Who cares if they're native English speakers or not, as long as they can converse in the language?

Retric 11 hours ago | parent [-]

shortrounddev2 who brought the topic up without knowing the numbers.

adriancr 12 hours ago | parent | prev [-]

Source?

Retric 12 hours ago | parent [-]

https://en.wikipedia.org/wiki/United_States_immigration_stat...

adriancr 12 hours ago | parent [-]

> aren’t native English speakers

Where does it state this?

Do you assume that all immigrants are non-native english speakers?

Retric 11 hours ago | parent [-]

By coming from different country their native language (IE what language they heard as infants) more closely resembles that country than America. Note I said 47 million and there are more than 47 million immigrants.

There are also some native born Americans to immigrants who also don’t have English as their first language and People born in China whose first language is English, but that’s ever smaller refinements on a specific estimate.

adriancr 11 hours ago | parent [-]

[flagged]

Retric 11 hours ago | parent [-]

[flagged]

adriancr 11 hours ago | parent [-]

You made this statement which is wrong:

> ~47 million Americans aren’t native English speakers having immigrated from a non English speaking country.

Your link says 46M total which includes native speakers. So it does not state how many non-native speakers. (not that it would matter as most would be proficient english speakers, just pointing out you're exagerating and your numbers are wrong)

Retric 11 hours ago | parent [-]

Link is showing slightly outdated data as is common on Wikipedia, but the breakdown by country is what’s important.

“About 47.8 million immigrants in 2023” https://usafacts.org/answers/how-many-immigrants-are-in-the-...

JumpCrisscross 11 hours ago | parent | next [-]

My family immigrated. We’re native English speakers from India.

Retric 11 hours ago | parent [-]

So immigration had zero impact on your family being a native English speaker.
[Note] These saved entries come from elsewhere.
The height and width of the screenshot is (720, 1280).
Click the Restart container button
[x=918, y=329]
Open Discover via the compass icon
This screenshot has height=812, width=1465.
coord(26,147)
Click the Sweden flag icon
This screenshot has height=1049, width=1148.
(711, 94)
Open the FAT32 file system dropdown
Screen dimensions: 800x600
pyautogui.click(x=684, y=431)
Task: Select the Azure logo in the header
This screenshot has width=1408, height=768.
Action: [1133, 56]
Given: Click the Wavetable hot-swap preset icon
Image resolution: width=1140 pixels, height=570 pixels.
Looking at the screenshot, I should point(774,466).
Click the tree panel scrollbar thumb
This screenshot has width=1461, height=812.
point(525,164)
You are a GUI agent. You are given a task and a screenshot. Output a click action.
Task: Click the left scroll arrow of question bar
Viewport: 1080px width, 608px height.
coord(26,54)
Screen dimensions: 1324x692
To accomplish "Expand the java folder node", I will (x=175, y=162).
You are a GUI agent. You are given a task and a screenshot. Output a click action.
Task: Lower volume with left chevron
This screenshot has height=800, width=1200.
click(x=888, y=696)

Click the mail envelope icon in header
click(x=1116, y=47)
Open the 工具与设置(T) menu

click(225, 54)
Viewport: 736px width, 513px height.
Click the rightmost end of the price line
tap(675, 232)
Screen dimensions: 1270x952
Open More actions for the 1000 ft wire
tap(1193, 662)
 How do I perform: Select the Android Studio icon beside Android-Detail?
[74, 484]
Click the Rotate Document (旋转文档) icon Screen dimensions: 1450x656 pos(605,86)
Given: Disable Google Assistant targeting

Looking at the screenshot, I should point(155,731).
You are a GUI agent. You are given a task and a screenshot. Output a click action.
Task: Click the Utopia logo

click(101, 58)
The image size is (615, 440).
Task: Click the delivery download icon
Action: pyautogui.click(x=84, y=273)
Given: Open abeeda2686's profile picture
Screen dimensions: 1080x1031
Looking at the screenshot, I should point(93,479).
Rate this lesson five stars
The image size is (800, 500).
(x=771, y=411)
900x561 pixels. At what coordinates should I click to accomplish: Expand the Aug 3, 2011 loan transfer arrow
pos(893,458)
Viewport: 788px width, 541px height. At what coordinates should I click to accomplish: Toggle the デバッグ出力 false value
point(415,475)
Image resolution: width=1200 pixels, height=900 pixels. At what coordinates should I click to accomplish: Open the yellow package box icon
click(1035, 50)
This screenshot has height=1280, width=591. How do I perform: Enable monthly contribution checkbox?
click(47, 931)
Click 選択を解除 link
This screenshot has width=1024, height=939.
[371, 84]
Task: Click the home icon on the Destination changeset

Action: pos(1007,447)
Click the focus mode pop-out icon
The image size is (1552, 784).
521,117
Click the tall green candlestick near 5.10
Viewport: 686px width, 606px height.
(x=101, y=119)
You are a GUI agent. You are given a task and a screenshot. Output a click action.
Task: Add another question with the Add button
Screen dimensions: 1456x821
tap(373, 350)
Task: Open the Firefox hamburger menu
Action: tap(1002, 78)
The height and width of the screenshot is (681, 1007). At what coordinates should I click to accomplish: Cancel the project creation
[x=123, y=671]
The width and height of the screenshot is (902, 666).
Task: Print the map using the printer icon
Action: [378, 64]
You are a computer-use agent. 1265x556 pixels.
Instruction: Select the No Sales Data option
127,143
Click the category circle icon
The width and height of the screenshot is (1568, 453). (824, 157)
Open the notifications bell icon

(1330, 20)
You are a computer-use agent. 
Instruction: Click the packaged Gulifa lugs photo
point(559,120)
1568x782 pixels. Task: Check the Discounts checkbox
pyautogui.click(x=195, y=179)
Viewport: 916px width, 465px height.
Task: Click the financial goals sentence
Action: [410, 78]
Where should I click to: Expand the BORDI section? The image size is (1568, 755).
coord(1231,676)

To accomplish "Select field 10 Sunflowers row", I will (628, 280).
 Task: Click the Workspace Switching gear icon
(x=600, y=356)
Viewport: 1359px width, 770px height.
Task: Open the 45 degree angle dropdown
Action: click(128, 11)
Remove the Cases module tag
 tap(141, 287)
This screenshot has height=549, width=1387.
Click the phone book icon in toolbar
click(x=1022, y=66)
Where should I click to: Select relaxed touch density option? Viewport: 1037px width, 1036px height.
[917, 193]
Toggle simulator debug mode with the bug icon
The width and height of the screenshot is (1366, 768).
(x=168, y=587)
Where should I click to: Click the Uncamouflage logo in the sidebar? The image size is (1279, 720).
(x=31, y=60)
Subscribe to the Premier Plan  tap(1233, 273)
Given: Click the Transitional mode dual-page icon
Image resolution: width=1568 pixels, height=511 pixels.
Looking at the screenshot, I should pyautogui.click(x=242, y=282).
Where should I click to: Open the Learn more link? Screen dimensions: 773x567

And again 47 < 47.8

adriancr 10 hours ago | parent | prev [-]

[flagged]

Retric 8 hours ago | parent [-]

The question of your native language is answered long before any of what you’re talking about here. A 20 year old isn’t time traveling to have different parents when they take an exam.

shortrounddev2 12 hours ago | parent | prev [-]

If they are native English speakers, then how do they have extremely limited skills?

Retric 12 hours ago | parent | next [-]

I added clarification, but “that 1/3” refers to my prior mention of 1/3 as in 1/3 of the global population.

edoceo 12 hours ago | parent | prev [-]

American education.

tbeseda 13 hours ago | parent | prev | next [-]

> TikTok users who use the Chinese version

The what now? There are no Chinese nationals using TikTok. It's banned there. Like it's now banned in the US.

jamesgeck0 11 hours ago | parent [-]

Douyin is TikTok. Before all the drama started, it was the same software powered by most of the same backend servers.

throwawayq3423 9 hours ago | parent [-]

Douyin is a fundamentally different product. Different content, less addictive, etc.

8note 7 hours ago | parent | prev | next [-]

its fantastic for canada

mvdtnz 9 hours ago | parent | prev [-]

Ah yes, USA, UK and China. The 3 countries that exist.